Deux personnes tuées par balles dans le sud




​Journée de désobéissance civile au Yémen
Deux personnes, dont un militant indépendantiste, ont été tuées par balles lundi dans le sud du Yémen, où une journée de désobéissance civile était observée à l'appel d'un groupe sécessionniste, ont indiqué des militants et des témoins.
 Lors d'une intervention à Aden, principale ville du sud du pays, les forces de sécurité ont tiré en direction de Khaled al-Junaidi, un activiste connu du Mouvement sudiste, après avoir tenté en vain de l'arrêter, ont indiqué à l'AFP des militants.
 Touché à la poitrine, M. Junaidi a été conduit à un poste de police où il a succombé à ses blessures, ont ajouté ces sources.
 L'homme, libéré il y a une dizaine de jours après avoir purgé une peine de cinq mois de prison pour ses activités séparatistes, avait mobilisé la foule pour faire réussir la journée de désobéissance civile, selon des témoins.
A Aden, la plupart des commerces, écoles et banques étaient fermés à l'appel du Mouvement sudiste, qui entend organiser chaque lundi une journée de désobéissance pour soutenir ses revendications d'une sécession du sud du Yémen, qui était un Etat indépendant jusqu'en 1990.

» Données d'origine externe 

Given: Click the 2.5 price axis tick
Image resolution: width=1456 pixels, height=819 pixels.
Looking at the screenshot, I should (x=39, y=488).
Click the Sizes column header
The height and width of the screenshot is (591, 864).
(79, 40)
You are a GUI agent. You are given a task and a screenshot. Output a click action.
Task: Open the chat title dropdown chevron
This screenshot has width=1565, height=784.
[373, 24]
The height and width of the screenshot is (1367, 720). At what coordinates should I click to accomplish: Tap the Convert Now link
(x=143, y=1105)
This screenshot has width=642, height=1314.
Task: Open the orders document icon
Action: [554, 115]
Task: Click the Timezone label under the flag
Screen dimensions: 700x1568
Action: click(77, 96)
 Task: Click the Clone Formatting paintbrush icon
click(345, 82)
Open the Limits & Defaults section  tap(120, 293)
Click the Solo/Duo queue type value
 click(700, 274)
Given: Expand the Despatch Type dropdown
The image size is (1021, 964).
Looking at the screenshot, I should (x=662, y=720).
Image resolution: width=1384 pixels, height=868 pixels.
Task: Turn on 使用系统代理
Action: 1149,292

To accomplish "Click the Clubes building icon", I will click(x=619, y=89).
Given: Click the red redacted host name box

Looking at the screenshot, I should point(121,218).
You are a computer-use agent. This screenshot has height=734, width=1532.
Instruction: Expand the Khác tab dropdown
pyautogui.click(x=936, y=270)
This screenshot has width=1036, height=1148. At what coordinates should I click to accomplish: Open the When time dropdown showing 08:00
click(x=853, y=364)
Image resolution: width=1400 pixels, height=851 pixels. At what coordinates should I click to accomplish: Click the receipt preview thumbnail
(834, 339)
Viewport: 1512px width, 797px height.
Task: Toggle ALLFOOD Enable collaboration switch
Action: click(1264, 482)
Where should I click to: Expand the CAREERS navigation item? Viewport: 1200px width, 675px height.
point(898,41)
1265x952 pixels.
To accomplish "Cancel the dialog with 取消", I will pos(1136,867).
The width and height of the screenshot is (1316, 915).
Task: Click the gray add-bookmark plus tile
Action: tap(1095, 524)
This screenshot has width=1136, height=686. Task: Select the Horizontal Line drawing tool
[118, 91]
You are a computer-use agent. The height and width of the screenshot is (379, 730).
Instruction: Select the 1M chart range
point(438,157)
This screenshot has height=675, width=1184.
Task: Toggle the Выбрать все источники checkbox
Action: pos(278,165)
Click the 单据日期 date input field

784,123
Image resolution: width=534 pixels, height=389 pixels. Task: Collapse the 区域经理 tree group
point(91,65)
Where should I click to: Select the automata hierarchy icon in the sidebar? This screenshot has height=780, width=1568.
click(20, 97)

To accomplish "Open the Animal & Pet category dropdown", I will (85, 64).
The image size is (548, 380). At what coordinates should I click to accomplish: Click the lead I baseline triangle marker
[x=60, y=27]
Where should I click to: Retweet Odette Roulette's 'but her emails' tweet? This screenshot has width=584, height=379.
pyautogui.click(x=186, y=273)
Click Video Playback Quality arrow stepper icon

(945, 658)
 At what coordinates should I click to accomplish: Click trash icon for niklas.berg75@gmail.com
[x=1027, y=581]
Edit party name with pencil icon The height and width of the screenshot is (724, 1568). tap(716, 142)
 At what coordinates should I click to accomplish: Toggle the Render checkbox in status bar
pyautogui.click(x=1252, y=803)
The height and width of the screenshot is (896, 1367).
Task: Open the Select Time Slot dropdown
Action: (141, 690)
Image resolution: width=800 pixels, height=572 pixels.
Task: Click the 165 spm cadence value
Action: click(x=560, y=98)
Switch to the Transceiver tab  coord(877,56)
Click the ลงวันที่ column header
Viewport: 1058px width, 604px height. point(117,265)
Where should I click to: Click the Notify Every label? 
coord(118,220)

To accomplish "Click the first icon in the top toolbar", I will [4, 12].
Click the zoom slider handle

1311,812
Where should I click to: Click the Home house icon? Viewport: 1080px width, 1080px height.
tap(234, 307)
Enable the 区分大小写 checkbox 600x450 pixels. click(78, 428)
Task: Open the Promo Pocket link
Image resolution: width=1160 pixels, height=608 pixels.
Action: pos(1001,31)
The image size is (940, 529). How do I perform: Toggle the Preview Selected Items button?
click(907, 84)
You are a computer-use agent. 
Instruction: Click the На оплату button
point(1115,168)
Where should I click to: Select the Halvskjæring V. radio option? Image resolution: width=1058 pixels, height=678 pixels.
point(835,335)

 Dans la province voisine de Hadramout, un marchand ambulant, originaire du nord du Yémen, a été abattu par des militants sudistes armés, ont indiqué des témoins.
 Ces militants ont tiré sur le marchand qui a refusé de s'arrêter à un point de contrôle et a fait usage de son arme, selon les mêmes sources.  Sa mort a provoqué des affrontements entre des habitants originaires du nord et des partisans du Mouvement sudiste, ont dit des témoins sans fournir de détails.  Le Mouvement sudiste organise depuis la mi-octobre un sit-in dans le centre d'Aden pour réclamer une sécession du sud. A rappeler que la milice chiite Ansaruallah, accusée de vouloir élargir son influence au Yémen, s'est emparée dans la nuit de samedi à dimanche de la région d'Arhab, au nord de la capitale, a annoncé un chef tribal. 
 "Six hommes des tribus ont été tués dans des affrontements nocturnes avec les houthis (autre nom des miliciens chiites, NDLR), qui se sont poursuivis dimanche à l'aube", a indiqué à l'AFP un dignitaire tribal de cette région située à quelque 30 km au nord de Sanaa. Ce bilan n'a pu être confirmé auprès d'Ansaruallah ou de source indépendante.
Des miliciens houthis ont ensuite dynamité une école coranique sunnite, une permanence du parti islamiste Al-Islah, rival sunnite d'Ansaruallah, et les résidences de trois responsables de ce parti, ont indiqué des sources tribales et locales.
 Par ailleurs, Al-Qaïda, qui combat également les houthis, a annoncé sur Twitter avoir perdu deux combattants samedi soir et dimanche dans les heurts à Arhab, et que trois autres étaient portés disparus.
 Ces développements confirment la poursuite par Ansaruallah de son offensive qui, partie de Saada, dans le nord du Yémen, lui a permis le 21 novembre de prendre le contrôle de Sanaa, puis de progresser dans le centre et l'ouest du pays.